Al último 200m, esperando en la penumbra como el carroñero que aguarda con tenebrosa paciencia el último estertor de su presa, el majestuoso Ovett aumenta la marcha, abandona la cuerda, mira hacia atrás, y ya sabe a esas alturas que la victoria es suya. Adelanta por el exterior a McChesney, y en cuanto se hace con el primer lugar, comete un error que, como si hubiera sido un triste preludio, condenará toda su actuación de aquella tarde.

En una de las mayores muestras de arrogancia que jamás se hayan visto sobre una pista de atletismo, Steve Ovett, dando su victoria por supuesta a falta de casi 150 metros, incurría en un acto de soberbia aún más exorbitante que su desmedida calidad. Completamente seguro de su victoria, Ovett levanta el brazo, saludando al público, a ese público que lo idolatraba. Mientras, como si se tratara de dos guerras totalmente heterogéneas, un irlandés de nombre John Treacy se batía el cobre por no quedar descartado tan pronto de aquella lucha. Si bien no se trataba de un cualquiera, Treacy nunca destacó precisamente por su buen final. Ovett, al otearlo en su retaguardia, es consciente de que la carrera se le puede complicar tras su gesto, y recurre a su frescura de mediofondista. Treacy, mientras, continuaba sin dar la batalla por perdida.

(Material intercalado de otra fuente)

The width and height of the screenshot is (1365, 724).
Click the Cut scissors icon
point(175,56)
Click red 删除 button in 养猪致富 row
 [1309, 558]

En una situación ya poco menos que ridícula, sin ninguna gana aparente de cerrar el telón, y a falta de 40 metros, Ovett vuelve a frenarse, en un triste juego de gato y ratón, como si no quisiera desperdiciar ni un sólo gramo de más de energía de la que consideraba justa y necesaria.

Dejándose ir completamente en los últimos 30 metros, con el cuerpo relajado y erguido, una pequeña bala verde se pone a su altura a su diestra. John Treacy, en una imagen fascinante de por sí, y al contrario de lo que Ovett hizo, se dejaba hasta la última gota de fuerza para, en una demostración de coraje y valentía, arrebatarle la victoria al campeón olímpico en el último suspiro. El irlandés, lanzando el cuerpo al vacío como un auténtico sprinter, no sólo conseguía la victoria en ese último metro. Su éxito era otro. Nos enseñaba la sublime importancia de la lucha y del orgullo, del no darse por vencido hasta que todo acaba, del no arrojar la toalla hasta sobrepasar el umbral, el último metro, el último milímetro.

Ovett, ridiculizado hasta la extravagancia ante aquella grotesca actitud, incrédulo, sólo acertaba a sonreír cínicamente al cruzar la meta (como hiciera aquí). Obvio. Ni él mismo podía no reírse ante semejante ridículo. En segundos, el gesto se tornaba en una mirada perdida que denotaba claramente lo que se vio: una insolencia tal, que merecía un bofetón de este calibre.